A $2.8 billion housing bond is on the ballot in November as part of a package of critical infrastructure bonds. How much help will that bond provide for San Diego's pressing housing challenges?

It helps, but, considering the big picture, it's probably a drop in the bucket. We need a culture change in California to the point that it's not about bond measures for affordable housing but about the way we finance our projects and the way we collect property tax. Those taxes need to go towards incentives. If we can go to a developer or a city and create an incentive to build housing-like right now they've had an incentive to build big-box retail or car lots-only when we create incentives that actually reward jurisdictions that build that housing will we solve the housing crisis.

You're an active member of SANDAG's transportation committee. How might the transportation infrastructure bonds, regional transportation planning, and an increase in production of housing in San Diego County best be leveraged ?

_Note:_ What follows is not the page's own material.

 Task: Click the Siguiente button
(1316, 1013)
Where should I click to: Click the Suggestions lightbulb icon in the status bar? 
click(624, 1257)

One of the things we did at SANDAG that has not been done anywhere else in the state-in fact Sunne Wright McPeak has seen this and is calling it a model-is actually using transportation dollars as an incentive to those jurisdictions that build more affordable housing in their cities. With the transportation infrastructure bond, I hope councils of governments and other entities such as SCAG or SANDAG, to figure out ways to use transportation funds as incentives to put money into smart growth, village-type housing, clustered housing, and affordable housing. Only then will we see jurisdictions that are willing to step up will we solve the housing crisis.

In six years in public office you've no doubt experienced the disconnect between government agencies and programs. How will you break down these traditional silos to create healthy, holistically planned neighborhoods of the kind you're suggesting could result from these ‘opportunity zones'?

It's really about getting everybody in the room and talking. Once people realize that we all want a good quality of life, it's important to break away from this silo mentality where it's all been about one thing or another and realize that only when we start working together and using incentives can we produce the housing and quality of life that everyone in California deserves.

We have unlimited capacity in this state to do the right thing. From an environmental perspective, from a housing perspective, from a building perspective, from a tax perspective, from a CEQUA perspective, all of this can work in a symbiotic way. I believe that we're beginning to move in that direction. This bond package is a huge step towards getting people to think about infrastructure and start realizing that we need to do more to take care of California.

Will the November bonds create incentives for collaboration between the interest groups and agencies?

No, but it's a start. It asks voters if they are willing to invest in infrastructure, and if they're willing to do that, then I believe the next step for the Legislature to take is to actually offer incentives and programs – unlike those in place now which fiscalize land use and incent cities or counties to build big boxes or car lots – which reward jurisdictions for building housing. Giving everybody a place to live is the only way for us to have a sustainable economy.